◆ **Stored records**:
BEGIN
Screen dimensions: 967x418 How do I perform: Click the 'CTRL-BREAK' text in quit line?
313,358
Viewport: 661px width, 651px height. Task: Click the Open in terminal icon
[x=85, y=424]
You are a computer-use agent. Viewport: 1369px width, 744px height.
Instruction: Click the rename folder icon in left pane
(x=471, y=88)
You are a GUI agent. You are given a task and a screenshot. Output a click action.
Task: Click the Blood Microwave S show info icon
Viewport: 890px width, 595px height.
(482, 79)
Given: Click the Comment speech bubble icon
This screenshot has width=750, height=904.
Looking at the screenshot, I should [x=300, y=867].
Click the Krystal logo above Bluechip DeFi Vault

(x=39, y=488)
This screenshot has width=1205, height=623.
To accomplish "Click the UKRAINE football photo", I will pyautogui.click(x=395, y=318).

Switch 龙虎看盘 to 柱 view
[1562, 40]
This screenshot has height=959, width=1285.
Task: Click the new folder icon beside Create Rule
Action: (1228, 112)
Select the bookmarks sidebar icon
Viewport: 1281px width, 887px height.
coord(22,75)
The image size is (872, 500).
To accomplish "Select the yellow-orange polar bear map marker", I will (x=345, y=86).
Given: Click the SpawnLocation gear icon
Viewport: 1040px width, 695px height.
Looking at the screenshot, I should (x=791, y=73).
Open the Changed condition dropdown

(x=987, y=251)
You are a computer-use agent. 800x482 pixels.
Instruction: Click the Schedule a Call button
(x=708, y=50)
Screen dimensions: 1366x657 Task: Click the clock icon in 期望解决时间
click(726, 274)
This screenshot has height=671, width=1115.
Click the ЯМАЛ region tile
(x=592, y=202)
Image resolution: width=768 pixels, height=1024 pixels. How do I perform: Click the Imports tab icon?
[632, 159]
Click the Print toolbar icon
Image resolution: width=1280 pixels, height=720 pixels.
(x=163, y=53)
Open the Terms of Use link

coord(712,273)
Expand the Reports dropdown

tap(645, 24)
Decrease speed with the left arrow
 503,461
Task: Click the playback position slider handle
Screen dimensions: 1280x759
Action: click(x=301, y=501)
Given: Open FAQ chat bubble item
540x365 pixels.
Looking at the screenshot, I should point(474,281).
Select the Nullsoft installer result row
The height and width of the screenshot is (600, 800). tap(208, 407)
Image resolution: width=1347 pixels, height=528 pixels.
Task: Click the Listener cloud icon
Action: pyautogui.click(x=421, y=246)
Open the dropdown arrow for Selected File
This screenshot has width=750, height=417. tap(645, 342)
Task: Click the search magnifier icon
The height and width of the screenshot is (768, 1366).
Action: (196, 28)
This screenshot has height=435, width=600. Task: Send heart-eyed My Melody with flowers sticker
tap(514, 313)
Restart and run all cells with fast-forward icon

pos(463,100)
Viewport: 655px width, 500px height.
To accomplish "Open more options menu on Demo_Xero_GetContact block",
END
◆ **Instructions to follow**:
Taking the records from the top, repeat each line exactly until you have repeated the line that contains "You are a computer-use agent. Viewport: 1369px".

◆ **The completed task**:
Screen dimensions: 967x418 How do I perform: Click the 'CTRL-BREAK' text in quit line?
313,358
Viewport: 661px width, 651px height. Task: Click the Open in terminal icon
[x=85, y=424]
You are a computer-use agent. Viewport: 1369px width, 744px height.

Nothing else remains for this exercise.